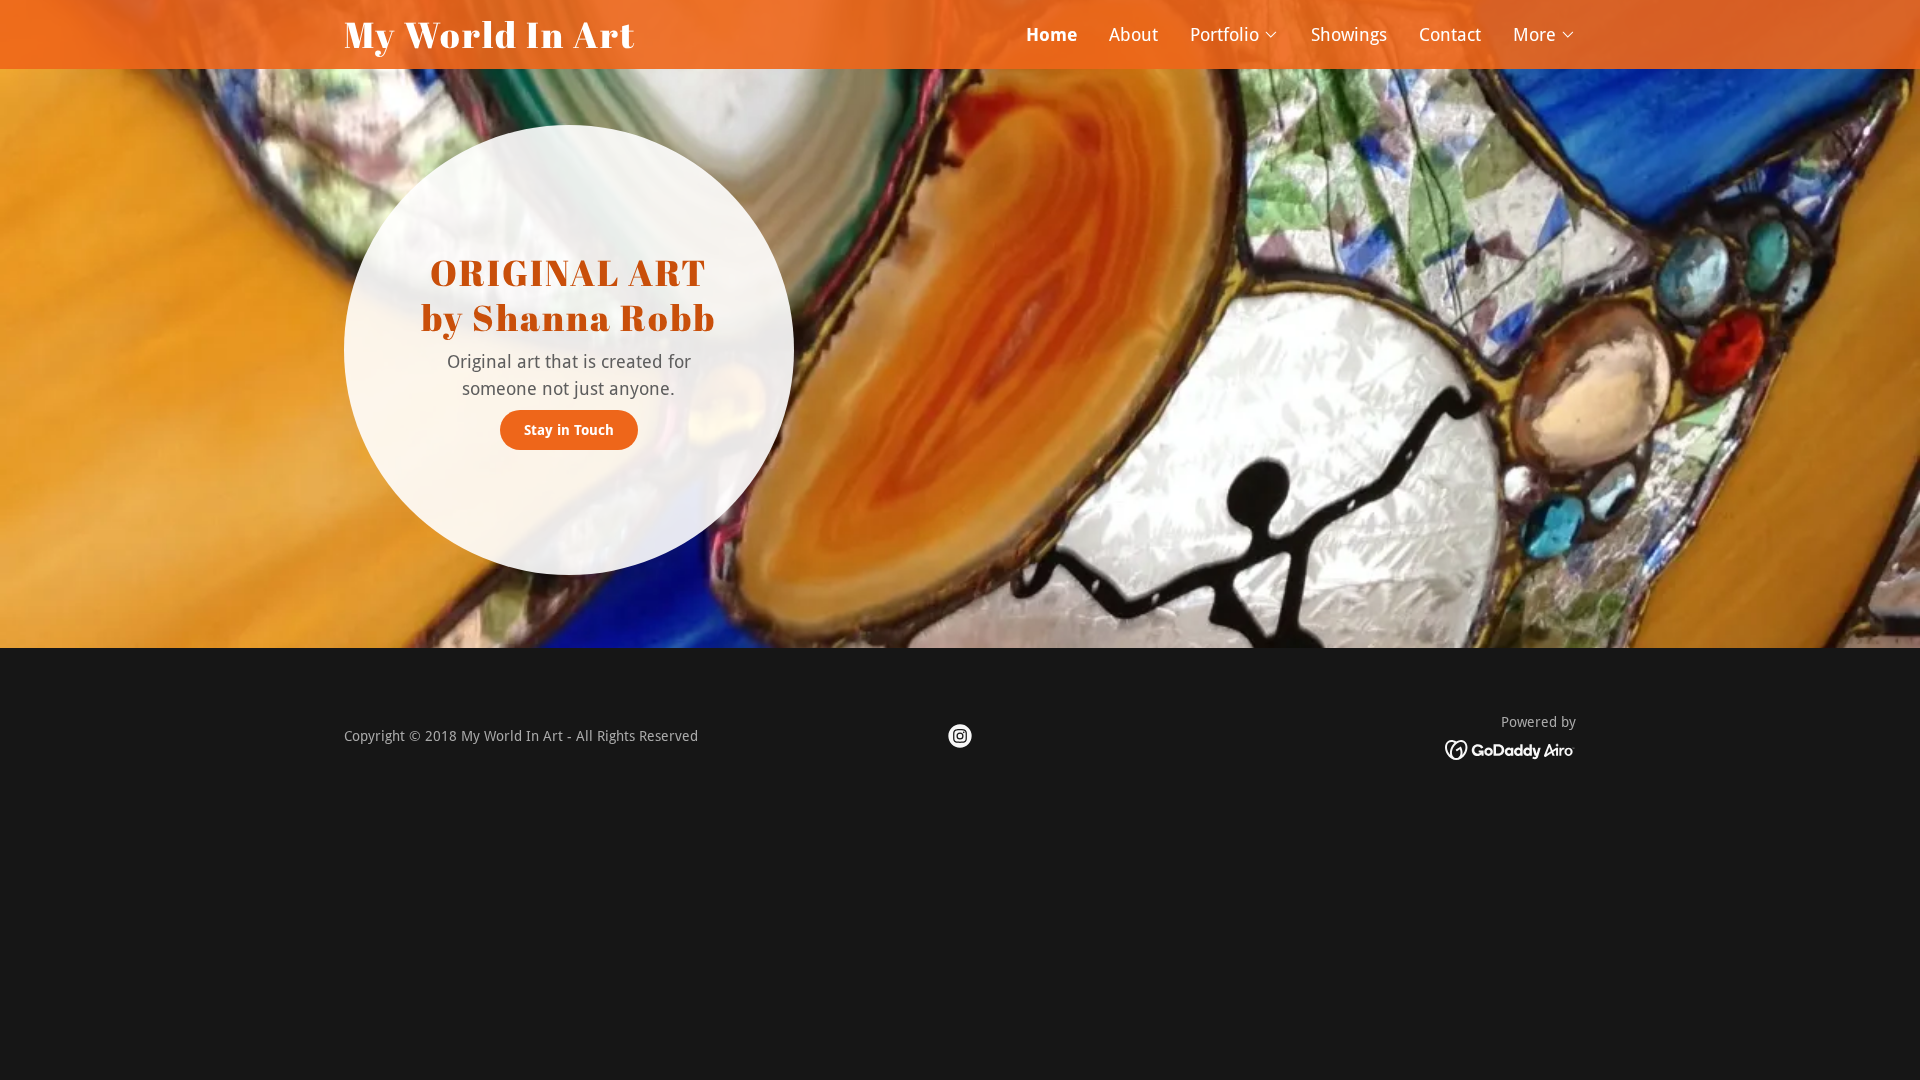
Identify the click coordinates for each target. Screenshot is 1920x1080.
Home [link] (1051, 34)
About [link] (1133, 34)
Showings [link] (1349, 34)
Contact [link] (1450, 34)
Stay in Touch (569, 430)
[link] (652, 41)
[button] (1234, 35)
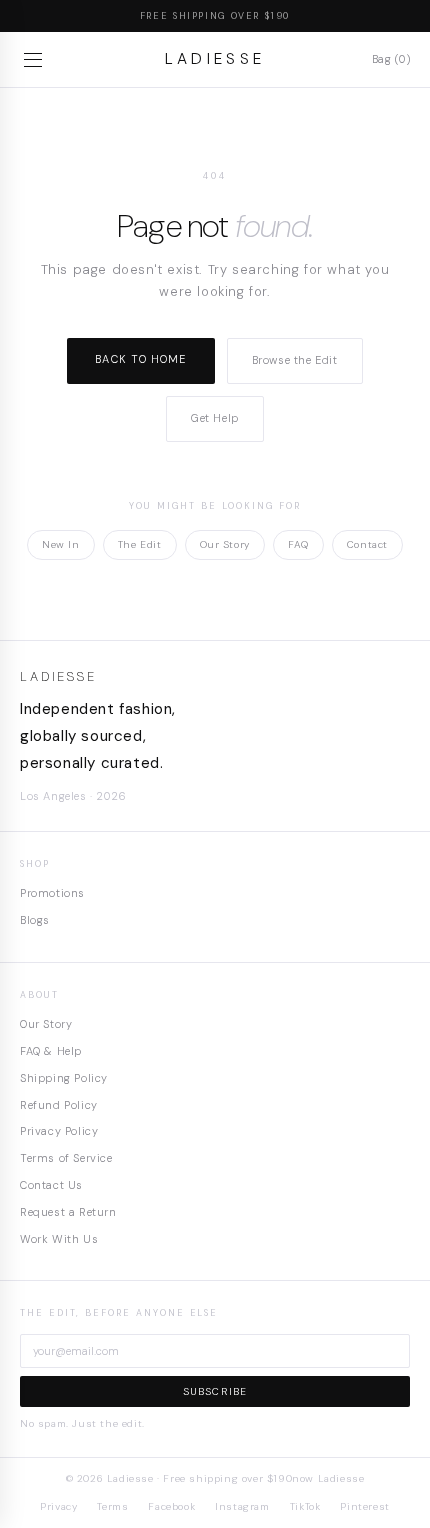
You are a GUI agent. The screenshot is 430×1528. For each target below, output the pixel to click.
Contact (367, 544)
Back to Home (140, 359)
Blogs (35, 920)
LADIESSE (215, 59)
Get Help (215, 418)
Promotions (52, 893)
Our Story (225, 544)
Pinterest (364, 1506)
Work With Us (59, 1239)
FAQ (298, 544)
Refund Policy (59, 1105)
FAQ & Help (51, 1051)
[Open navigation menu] (36, 60)
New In (61, 544)
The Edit (140, 544)
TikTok (305, 1506)
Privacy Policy (59, 1131)
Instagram (242, 1506)
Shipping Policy (64, 1078)
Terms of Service (66, 1158)
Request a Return (68, 1212)
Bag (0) (391, 59)
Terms (112, 1506)
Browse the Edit (295, 360)
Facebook (171, 1506)
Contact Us (51, 1185)
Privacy (58, 1506)
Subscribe (215, 1391)
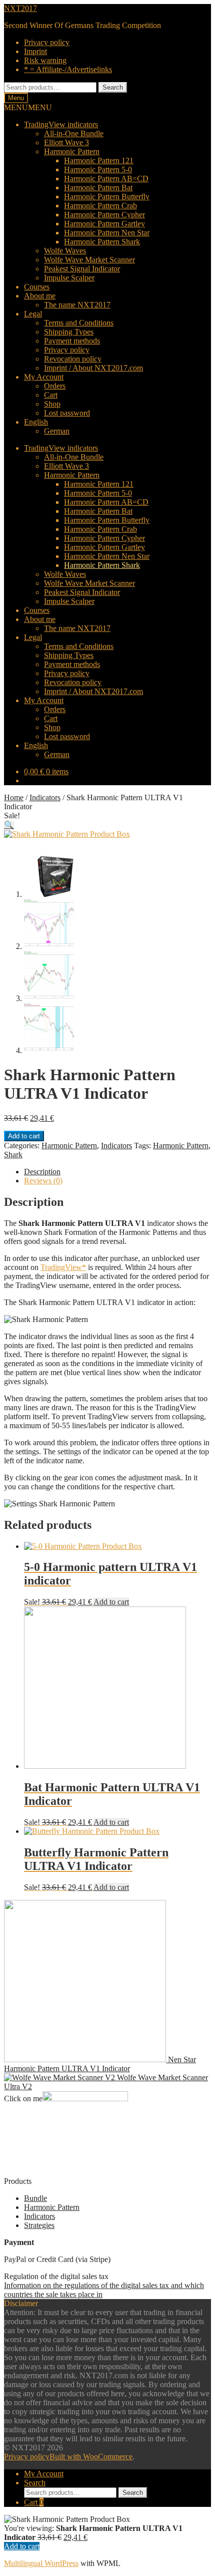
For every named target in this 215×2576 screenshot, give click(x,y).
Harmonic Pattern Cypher (104, 214)
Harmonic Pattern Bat (98, 187)
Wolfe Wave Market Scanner (89, 259)
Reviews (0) (43, 1180)
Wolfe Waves (65, 250)
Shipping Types (69, 332)
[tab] (117, 1171)
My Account (44, 377)
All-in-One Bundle (74, 133)
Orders (55, 386)
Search (112, 87)
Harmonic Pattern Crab (100, 205)
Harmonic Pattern (72, 151)
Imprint (35, 51)
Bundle (35, 2198)
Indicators (45, 797)
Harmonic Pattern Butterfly (107, 196)
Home (14, 797)
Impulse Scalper (69, 277)
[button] (28, 107)
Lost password (67, 413)
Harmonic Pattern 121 (99, 160)
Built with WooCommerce (91, 2456)
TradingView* (63, 1267)
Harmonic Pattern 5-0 (98, 169)
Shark (13, 1154)
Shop (52, 404)
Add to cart (24, 1136)
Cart (51, 395)
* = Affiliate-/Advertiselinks (68, 69)
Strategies (39, 2225)
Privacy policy (47, 42)
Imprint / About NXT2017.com (93, 368)
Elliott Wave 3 (66, 142)
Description (42, 1171)
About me (40, 295)
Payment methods (72, 341)
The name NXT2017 (77, 304)
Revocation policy (73, 359)
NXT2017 (20, 8)
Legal (33, 313)
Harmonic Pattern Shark (102, 241)
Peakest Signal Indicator (82, 268)
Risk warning (45, 60)
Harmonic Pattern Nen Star (107, 232)
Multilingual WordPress (41, 2563)
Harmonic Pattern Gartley (104, 223)
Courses (37, 286)
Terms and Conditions (79, 322)
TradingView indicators (61, 124)
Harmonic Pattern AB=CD (106, 178)
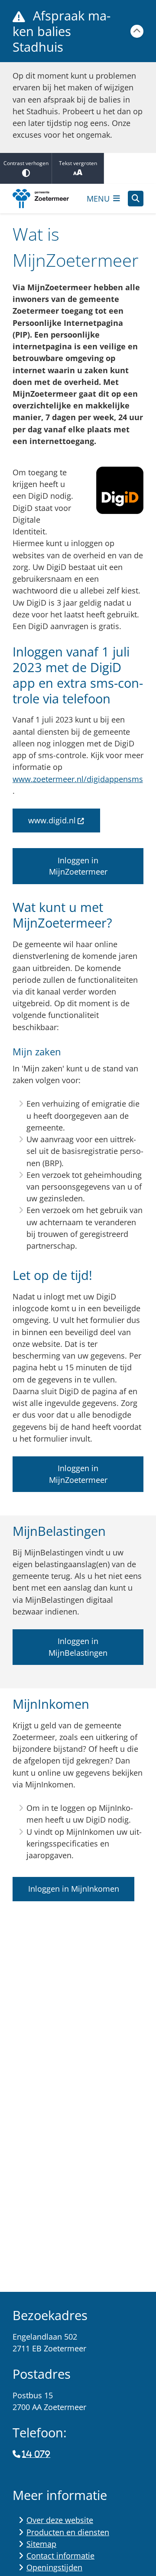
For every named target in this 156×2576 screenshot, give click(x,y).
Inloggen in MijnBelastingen (78, 1647)
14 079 (36, 2454)
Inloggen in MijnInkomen (73, 1888)
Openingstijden (54, 2567)
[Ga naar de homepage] (46, 198)
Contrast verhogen (26, 163)
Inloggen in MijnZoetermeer (78, 866)
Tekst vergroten (78, 163)
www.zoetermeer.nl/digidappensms (78, 779)
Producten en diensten (67, 2532)
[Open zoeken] (135, 198)
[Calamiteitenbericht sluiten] (136, 31)
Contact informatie (60, 2555)
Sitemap (41, 2544)
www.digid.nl (52, 820)
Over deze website (59, 2520)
------
TO DO: Above are the entries; write them out again exactly, omitting the pictures.

EXPECTED ANSWER:
Identify the click coordinates for each target. Screenshot is 1920x1080.
Home [link] (1051, 34)
About [link] (1133, 34)
Showings [link] (1349, 34)
Contact [link] (1450, 34)
Stay in Touch (569, 430)
[link] (652, 41)
[button] (1234, 35)
You are a GUI agent. The screenshot is 430×1528. For each target below, output the pixel to click.
Contact (367, 544)
Back to Home (140, 359)
Blogs (35, 920)
LADIESSE (215, 59)
Get Help (215, 418)
Promotions (52, 893)
Our Story (225, 544)
Pinterest (364, 1506)
Work With Us (59, 1239)
FAQ (298, 544)
Refund Policy (59, 1105)
FAQ & Help (51, 1051)
[Open navigation menu] (36, 60)
New In (61, 544)
The Edit (140, 544)
TikTok (305, 1506)
Privacy Policy (59, 1131)
Instagram (242, 1506)
Shipping Policy (64, 1078)
Terms of Service (66, 1158)
Request a Return (68, 1212)
Bag (0) (391, 59)
Terms (112, 1506)
Browse the Edit (295, 360)
Facebook (171, 1506)
Contact Us (51, 1185)
Privacy (58, 1506)
Subscribe (215, 1391)
For every named target in this 215×2576 screenshot, give click(x,y).
Harmonic Pattern Cypher (104, 214)
Harmonic Pattern Bat (98, 187)
Wolfe Wave Market Scanner (89, 259)
Reviews (0) (43, 1180)
Wolfe Waves (65, 250)
Shipping Types (69, 332)
[tab] (117, 1171)
My Account (44, 377)
All-in-One Bundle (74, 133)
Orders (55, 386)
Search (112, 87)
Harmonic Pattern Crab (100, 205)
Harmonic Pattern (72, 151)
Imprint (35, 51)
Bundle (35, 2198)
Indicators (45, 797)
Harmonic Pattern Butterfly (107, 196)
Home (14, 797)
Impulse Scalper (69, 277)
[button] (28, 107)
Lost password (67, 413)
Harmonic Pattern 121 (99, 160)
Built with WooCommerce (91, 2456)
TradingView* (63, 1267)
Harmonic Pattern 5-0 (98, 169)
Shark (13, 1154)
Shop (52, 404)
Add to cart (24, 1136)
Cart (51, 395)
* = Affiliate-/Advertiselinks (68, 69)
Strategies (39, 2225)
Privacy policy (47, 42)
Imprint / About NXT2017.com (93, 368)
Elliott Wave 3 (66, 142)
Description (42, 1171)
About me (40, 295)
Payment methods (72, 341)
The name NXT2017 (77, 304)
Revocation policy (73, 359)
NXT2017 (20, 8)
Legal (33, 313)
Harmonic Pattern Shark (102, 241)
Peakest Signal Indicator (82, 268)
Risk warning (45, 60)
Harmonic Pattern Nen Star (107, 232)
Multilingual WordPress (41, 2563)
Harmonic Pattern Gartley (104, 223)
Courses (37, 286)
Terms and Conditions (79, 322)
TradingView indicators (61, 124)
Harmonic Pattern AB=CD (106, 178)
For every named target in this 156×2576 screenshot, give click(x,y).
Inloggen in MijnBelastingen (78, 1647)
14 079 (36, 2454)
Inloggen in MijnInkomen (73, 1888)
Openingstijden (54, 2567)
[Ga naar de homepage] (46, 198)
Contrast verhogen (26, 163)
Inloggen in MijnZoetermeer (78, 866)
Tekst vergroten (78, 163)
www.zoetermeer.nl/digidappensms (78, 779)
Producten en diensten (67, 2532)
[Open zoeken] (135, 198)
[Calamiteitenbericht sluiten] (136, 31)
Contact informatie (60, 2555)
Sitemap (41, 2544)
www.digid.nl (52, 820)
Over deze website (59, 2520)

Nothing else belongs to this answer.